• Exercise inputs:
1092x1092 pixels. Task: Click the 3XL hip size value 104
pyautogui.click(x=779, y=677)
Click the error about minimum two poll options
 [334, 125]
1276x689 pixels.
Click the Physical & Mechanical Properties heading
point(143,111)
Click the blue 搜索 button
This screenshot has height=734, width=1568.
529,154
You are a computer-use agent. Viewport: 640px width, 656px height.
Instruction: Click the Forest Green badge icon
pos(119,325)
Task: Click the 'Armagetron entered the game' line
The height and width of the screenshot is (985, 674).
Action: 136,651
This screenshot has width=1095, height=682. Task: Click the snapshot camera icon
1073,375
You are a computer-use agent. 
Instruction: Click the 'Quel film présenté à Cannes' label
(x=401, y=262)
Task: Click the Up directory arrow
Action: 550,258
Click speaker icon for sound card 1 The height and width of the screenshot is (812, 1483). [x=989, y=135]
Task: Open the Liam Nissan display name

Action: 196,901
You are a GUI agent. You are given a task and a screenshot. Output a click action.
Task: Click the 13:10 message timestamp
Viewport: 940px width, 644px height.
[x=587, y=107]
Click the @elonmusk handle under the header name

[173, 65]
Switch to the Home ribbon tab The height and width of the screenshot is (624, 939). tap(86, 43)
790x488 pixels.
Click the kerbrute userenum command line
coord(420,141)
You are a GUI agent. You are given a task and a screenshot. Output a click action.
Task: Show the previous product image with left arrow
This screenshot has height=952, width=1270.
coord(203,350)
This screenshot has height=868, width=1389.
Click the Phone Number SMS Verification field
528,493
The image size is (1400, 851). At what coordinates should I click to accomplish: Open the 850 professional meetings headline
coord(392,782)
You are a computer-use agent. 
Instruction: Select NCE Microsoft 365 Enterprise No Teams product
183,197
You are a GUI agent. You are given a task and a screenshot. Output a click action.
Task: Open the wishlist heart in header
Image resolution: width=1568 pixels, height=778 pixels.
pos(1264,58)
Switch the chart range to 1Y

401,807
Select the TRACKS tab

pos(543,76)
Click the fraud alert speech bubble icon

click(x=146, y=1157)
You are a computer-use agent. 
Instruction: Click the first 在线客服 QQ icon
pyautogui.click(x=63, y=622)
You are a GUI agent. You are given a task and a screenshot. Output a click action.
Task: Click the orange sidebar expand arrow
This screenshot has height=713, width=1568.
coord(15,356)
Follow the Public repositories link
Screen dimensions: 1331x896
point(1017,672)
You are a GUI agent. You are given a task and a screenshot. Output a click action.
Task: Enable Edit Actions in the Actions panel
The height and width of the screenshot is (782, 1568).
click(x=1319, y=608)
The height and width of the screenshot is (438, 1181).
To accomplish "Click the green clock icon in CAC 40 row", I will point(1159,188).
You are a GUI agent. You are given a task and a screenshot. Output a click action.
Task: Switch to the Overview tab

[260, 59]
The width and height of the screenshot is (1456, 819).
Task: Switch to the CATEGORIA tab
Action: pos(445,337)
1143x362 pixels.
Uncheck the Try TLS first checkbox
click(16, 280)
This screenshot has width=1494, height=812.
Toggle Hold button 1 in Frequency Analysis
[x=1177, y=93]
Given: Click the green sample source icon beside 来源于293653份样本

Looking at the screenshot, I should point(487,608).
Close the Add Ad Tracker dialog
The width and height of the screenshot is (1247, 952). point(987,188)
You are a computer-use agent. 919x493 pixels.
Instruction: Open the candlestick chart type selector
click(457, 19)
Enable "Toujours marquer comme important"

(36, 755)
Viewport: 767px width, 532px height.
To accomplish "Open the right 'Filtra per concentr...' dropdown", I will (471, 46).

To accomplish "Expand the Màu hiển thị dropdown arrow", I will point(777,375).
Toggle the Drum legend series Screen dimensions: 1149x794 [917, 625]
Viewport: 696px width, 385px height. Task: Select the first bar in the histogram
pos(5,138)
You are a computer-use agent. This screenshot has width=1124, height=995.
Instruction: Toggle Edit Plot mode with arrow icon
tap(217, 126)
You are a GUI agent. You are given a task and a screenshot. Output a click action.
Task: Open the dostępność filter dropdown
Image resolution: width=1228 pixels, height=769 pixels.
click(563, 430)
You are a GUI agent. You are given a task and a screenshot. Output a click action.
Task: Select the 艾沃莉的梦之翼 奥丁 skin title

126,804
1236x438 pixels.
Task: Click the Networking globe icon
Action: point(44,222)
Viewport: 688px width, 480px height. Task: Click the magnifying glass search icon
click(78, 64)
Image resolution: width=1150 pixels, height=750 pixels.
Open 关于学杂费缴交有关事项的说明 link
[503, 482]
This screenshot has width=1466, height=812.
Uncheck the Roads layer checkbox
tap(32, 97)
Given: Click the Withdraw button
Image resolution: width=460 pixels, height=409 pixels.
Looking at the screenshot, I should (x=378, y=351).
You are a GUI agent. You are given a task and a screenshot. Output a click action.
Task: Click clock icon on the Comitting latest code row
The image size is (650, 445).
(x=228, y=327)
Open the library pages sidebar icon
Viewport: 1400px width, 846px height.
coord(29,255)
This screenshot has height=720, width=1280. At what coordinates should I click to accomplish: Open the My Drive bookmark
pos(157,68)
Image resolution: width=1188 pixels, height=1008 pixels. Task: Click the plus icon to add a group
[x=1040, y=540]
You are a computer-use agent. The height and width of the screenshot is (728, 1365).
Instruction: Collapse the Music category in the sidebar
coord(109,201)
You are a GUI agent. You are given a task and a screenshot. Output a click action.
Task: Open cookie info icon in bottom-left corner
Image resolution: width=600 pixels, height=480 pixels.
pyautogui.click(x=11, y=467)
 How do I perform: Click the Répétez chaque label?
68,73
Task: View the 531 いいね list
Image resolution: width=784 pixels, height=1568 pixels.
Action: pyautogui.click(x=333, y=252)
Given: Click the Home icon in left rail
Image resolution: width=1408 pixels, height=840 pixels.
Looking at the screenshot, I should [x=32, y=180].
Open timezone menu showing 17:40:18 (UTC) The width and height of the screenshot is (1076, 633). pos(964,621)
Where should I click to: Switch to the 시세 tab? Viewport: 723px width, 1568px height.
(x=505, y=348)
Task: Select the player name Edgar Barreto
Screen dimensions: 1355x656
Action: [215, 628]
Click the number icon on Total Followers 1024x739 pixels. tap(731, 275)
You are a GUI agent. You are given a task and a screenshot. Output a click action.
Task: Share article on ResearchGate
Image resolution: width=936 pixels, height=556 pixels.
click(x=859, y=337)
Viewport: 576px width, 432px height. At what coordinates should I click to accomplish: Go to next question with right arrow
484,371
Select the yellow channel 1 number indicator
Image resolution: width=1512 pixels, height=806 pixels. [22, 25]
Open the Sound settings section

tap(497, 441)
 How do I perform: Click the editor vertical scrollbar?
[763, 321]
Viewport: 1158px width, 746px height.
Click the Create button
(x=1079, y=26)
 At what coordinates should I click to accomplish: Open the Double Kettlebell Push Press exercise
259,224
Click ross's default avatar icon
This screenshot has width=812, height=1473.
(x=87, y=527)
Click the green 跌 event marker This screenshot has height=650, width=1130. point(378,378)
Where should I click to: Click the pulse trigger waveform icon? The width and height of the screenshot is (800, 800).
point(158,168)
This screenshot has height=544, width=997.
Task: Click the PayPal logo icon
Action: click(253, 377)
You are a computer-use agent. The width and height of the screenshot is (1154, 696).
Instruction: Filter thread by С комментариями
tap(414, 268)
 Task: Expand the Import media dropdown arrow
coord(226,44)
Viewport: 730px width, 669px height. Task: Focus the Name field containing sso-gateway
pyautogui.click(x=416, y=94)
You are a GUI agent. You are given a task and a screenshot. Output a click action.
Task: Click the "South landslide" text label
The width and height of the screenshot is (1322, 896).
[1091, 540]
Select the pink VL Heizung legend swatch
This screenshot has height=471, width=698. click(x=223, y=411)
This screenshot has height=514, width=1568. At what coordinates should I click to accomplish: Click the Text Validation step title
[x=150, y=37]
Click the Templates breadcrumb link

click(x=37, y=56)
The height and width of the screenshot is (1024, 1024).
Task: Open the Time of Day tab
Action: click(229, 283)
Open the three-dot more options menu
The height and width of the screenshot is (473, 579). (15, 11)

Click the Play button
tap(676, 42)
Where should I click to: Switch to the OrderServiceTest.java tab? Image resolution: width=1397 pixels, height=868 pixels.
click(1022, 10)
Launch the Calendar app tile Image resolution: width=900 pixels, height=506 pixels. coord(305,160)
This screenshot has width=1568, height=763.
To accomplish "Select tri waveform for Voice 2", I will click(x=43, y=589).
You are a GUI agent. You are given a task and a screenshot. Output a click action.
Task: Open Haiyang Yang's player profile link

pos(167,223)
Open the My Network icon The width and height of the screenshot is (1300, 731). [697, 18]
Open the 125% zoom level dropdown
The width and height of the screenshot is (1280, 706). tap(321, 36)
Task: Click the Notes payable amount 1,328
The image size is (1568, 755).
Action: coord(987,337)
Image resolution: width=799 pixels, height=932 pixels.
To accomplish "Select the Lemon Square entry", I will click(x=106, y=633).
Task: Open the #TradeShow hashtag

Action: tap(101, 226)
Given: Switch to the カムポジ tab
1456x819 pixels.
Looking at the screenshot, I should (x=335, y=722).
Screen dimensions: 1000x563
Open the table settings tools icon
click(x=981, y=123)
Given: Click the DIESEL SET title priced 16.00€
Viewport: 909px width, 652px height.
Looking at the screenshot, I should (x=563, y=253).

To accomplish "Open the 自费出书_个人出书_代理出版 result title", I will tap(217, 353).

• Exercise requirements:
Copy everything in the material from the line containing "Push Press exercise" down to the line containing "Click the green 跌", both lines included, with the requests intact, and shift every coordinate in the answers up by 101.

• Result of this task:
 At what coordinates should I click to accomplish: Open the Double Kettlebell Push Press exercise
360,325
Click ross's default avatar icon
This screenshot has width=812, height=1473.
(x=188, y=628)
Click the green 跌 event marker This screenshot has height=650, width=1130. point(479,479)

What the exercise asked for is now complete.